ネガティブワードを使わないための言い換え

話す時の語彙力を高める方法について、シリーズでお伝えしています。前回の記事の中で、ネガティブな言葉をできるだけ使わないことについて、ちょっとだけ触れました。今回は、どうすればネガティブワードを使わずに、他の表現に言い換えられるか?というテーマに特化して考えてみましょう。

前回の記事の中で挙げたのは…嫌い、いやだ、気持ち悪い、反対、苦労した、大変だ、疲れた、合わない、不幸だ、不運だ、ついてない…日常で使いがちですよね。

このようなネガティブな言葉を別の言葉で言い換えようとする時の、イメージのスイッチの切り替えが、脳に良い働きを与えるのだとお伝えしましたが、もっと現実的な効果としては、それを聞いた人に与える印象の違いですよね。

「ものは言いよう」と言われる通り、その言葉でなくてはいけない状況、使う言葉の正解が一つしかない時なんて、滅多にないんです。

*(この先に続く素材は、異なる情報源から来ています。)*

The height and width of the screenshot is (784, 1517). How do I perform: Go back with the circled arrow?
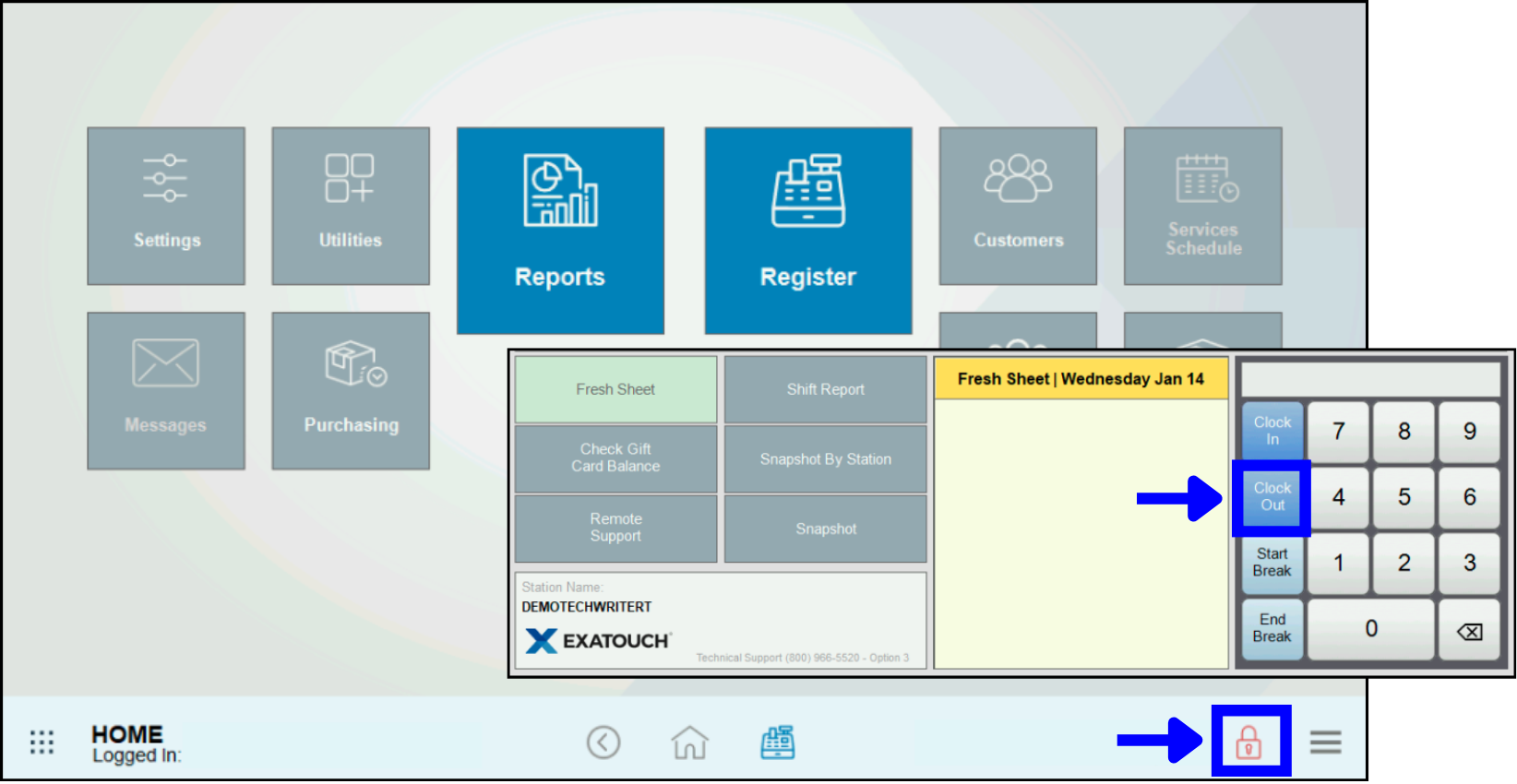[603, 742]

他の表現があり得るのに、その表現をしてしまうのも、すべて、自分自身が決めていること。

いや、その都度、言葉を選んでいるならまだしも、習慣、惰性によって、使う言葉のバリエーションがネガティブに偏っているとしたら、かなり良くない傾向だと思います。

そもそも話す時の語彙というのは、自分が使いやすいシンプルな表現に、収斂しやすい傾向にあります。これまでもお伝えしてきたように、例えば、使い慣れた「すごい」に「超」を付けるだけのほうが、楽なんですよね。

それと同様に、否定的な言動も、表現の工夫をせずに、嫌いだ、いやだ、気持ち悪い…で済ませてしまっていると、それを聞く側からしても露骨に感じますし、自分自身の脳や思考回路、思考習慣にも、なんらかの影響を与えてしまう、もしくはそういうネガティブな思考習慣があるからこそ、その言葉を選んでしまう…のかもしれませんよね。

同じ「脳に定着させる」なら、人にも自分にも優しい表現を、選びませんか?ほんのちょっとだけ、知恵は絞りますが、「そんな言い方もできるのか!」という気づきがあると、自分の話し言葉として定着しやすくなりますから、なーんだ、そんなことか。と頭ごなしに否定しないで、まずは飲み込んでみてくださいね。